Could the data below be copied out in full, word for word?

### ENTRIES SHOWN
◆ ◆ ◆ ◆

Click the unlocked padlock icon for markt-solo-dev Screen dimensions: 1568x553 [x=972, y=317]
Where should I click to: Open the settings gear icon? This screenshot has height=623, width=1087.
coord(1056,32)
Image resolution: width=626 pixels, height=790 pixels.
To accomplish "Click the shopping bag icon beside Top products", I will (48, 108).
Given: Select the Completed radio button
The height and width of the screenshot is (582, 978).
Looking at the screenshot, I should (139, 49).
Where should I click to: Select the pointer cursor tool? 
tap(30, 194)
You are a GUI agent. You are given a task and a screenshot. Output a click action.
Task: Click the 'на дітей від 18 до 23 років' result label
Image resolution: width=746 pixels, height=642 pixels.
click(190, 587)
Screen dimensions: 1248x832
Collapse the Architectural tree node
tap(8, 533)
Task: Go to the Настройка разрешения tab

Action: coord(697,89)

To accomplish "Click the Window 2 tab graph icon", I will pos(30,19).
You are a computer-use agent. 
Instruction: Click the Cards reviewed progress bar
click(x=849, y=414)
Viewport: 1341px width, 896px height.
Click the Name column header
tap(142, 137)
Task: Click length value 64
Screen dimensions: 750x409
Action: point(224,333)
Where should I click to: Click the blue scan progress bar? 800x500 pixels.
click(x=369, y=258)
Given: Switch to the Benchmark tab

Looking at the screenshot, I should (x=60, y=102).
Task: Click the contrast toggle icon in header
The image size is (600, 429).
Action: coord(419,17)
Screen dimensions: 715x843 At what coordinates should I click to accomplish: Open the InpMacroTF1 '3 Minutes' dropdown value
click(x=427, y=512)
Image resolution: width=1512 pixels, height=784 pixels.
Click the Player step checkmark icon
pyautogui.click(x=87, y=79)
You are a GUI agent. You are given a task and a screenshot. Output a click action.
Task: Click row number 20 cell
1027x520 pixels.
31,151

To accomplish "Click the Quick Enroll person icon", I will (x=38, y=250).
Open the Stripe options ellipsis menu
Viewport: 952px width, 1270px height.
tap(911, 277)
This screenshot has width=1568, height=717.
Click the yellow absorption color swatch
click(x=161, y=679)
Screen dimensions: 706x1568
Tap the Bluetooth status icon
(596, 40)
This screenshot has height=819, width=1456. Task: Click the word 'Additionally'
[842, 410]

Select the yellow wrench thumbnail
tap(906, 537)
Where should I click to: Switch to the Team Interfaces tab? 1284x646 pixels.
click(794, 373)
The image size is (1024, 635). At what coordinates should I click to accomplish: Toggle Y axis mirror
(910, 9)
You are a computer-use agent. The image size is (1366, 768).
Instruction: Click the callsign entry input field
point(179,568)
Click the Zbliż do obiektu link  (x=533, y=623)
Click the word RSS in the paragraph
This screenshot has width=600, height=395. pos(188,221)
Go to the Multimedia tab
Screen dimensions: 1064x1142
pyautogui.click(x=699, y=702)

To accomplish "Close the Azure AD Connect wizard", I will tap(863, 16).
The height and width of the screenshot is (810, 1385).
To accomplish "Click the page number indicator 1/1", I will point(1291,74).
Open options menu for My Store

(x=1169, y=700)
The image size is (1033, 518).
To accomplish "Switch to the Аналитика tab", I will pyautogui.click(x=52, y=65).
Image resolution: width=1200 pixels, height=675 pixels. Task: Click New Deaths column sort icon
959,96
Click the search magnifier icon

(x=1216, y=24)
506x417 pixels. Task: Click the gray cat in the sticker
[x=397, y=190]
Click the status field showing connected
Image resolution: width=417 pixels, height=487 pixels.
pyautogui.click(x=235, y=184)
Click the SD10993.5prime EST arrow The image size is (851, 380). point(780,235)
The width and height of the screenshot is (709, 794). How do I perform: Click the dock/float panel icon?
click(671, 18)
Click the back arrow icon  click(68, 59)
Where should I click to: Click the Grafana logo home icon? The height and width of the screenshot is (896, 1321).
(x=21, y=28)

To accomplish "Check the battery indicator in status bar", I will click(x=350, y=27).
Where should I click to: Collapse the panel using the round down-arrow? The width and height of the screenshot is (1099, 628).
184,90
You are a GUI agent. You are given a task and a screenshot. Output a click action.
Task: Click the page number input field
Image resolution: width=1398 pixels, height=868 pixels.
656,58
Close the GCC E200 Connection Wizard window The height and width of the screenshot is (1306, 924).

◆ ◆ ◆ ◆

### WRITTEN ANSWER
Click the unlocked padlock icon for markt-solo-dev Screen dimensions: 1568x553 [x=972, y=317]
Where should I click to: Open the settings gear icon? This screenshot has height=623, width=1087.
coord(1056,32)
Image resolution: width=626 pixels, height=790 pixels.
To accomplish "Click the shopping bag icon beside Top products", I will (48, 108).
Given: Select the Completed radio button
The height and width of the screenshot is (582, 978).
Looking at the screenshot, I should (139, 49).
Where should I click to: Select the pointer cursor tool? 
tap(30, 194)
You are a GUI agent. You are given a task and a screenshot. Output a click action.
Task: Click the 'на дітей від 18 до 23 років' result label
Image resolution: width=746 pixels, height=642 pixels.
click(190, 587)
Screen dimensions: 1248x832
Collapse the Architectural tree node
tap(8, 533)
Task: Go to the Настройка разрешения tab

Action: coord(697,89)

To accomplish "Click the Window 2 tab graph icon", I will pos(30,19).
You are a computer-use agent. 
Instruction: Click the Cards reviewed progress bar
click(x=849, y=414)
Viewport: 1341px width, 896px height.
Click the Name column header
tap(142, 137)
Task: Click length value 64
Screen dimensions: 750x409
Action: point(224,333)
Where should I click to: Click the blue scan progress bar? 800x500 pixels.
click(x=369, y=258)
Given: Switch to the Benchmark tab

Looking at the screenshot, I should (x=60, y=102).
Task: Click the contrast toggle icon in header
The image size is (600, 429).
Action: coord(419,17)
Screen dimensions: 715x843 At what coordinates should I click to accomplish: Open the InpMacroTF1 '3 Minutes' dropdown value
click(x=427, y=512)
Image resolution: width=1512 pixels, height=784 pixels.
Click the Player step checkmark icon
pyautogui.click(x=87, y=79)
You are a GUI agent. You are given a task and a screenshot. Output a click action.
Task: Click row number 20 cell
1027x520 pixels.
31,151

To accomplish "Click the Quick Enroll person icon", I will (x=38, y=250).
Open the Stripe options ellipsis menu
Viewport: 952px width, 1270px height.
tap(911, 277)
This screenshot has width=1568, height=717.
Click the yellow absorption color swatch
click(x=161, y=679)
Screen dimensions: 706x1568
Tap the Bluetooth status icon
(596, 40)
This screenshot has height=819, width=1456. Task: Click the word 'Additionally'
[842, 410]

Select the yellow wrench thumbnail
tap(906, 537)
Where should I click to: Switch to the Team Interfaces tab? 1284x646 pixels.
click(794, 373)
The image size is (1024, 635). At what coordinates should I click to accomplish: Toggle Y axis mirror
(910, 9)
You are a computer-use agent. The image size is (1366, 768).
Instruction: Click the callsign entry input field
point(179,568)
Click the Zbliż do obiektu link  (x=533, y=623)
Click the word RSS in the paragraph
This screenshot has width=600, height=395. pos(188,221)
Go to the Multimedia tab
Screen dimensions: 1064x1142
pyautogui.click(x=699, y=702)

To accomplish "Close the Azure AD Connect wizard", I will tap(863, 16).
The height and width of the screenshot is (810, 1385).
To accomplish "Click the page number indicator 1/1", I will point(1291,74).
Open options menu for My Store

(x=1169, y=700)
The image size is (1033, 518).
To accomplish "Switch to the Аналитика tab", I will pyautogui.click(x=52, y=65).
Image resolution: width=1200 pixels, height=675 pixels. Task: Click New Deaths column sort icon
959,96
Click the search magnifier icon

(x=1216, y=24)
506x417 pixels. Task: Click the gray cat in the sticker
[x=397, y=190]
Click the status field showing connected
Image resolution: width=417 pixels, height=487 pixels.
pyautogui.click(x=235, y=184)
Click the SD10993.5prime EST arrow The image size is (851, 380). point(780,235)
The width and height of the screenshot is (709, 794). How do I perform: Click the dock/float panel icon?
click(671, 18)
Click the back arrow icon  click(68, 59)
Where should I click to: Click the Grafana logo home icon? The height and width of the screenshot is (896, 1321).
(x=21, y=28)

To accomplish "Check the battery indicator in status bar", I will click(x=350, y=27).
Where should I click to: Collapse the panel using the round down-arrow? The width and height of the screenshot is (1099, 628).
184,90
You are a GUI agent. You are given a task and a screenshot. Output a click action.
Task: Click the page number input field
Image resolution: width=1398 pixels, height=868 pixels.
656,58
Close the GCC E200 Connection Wizard window The height and width of the screenshot is (1306, 924).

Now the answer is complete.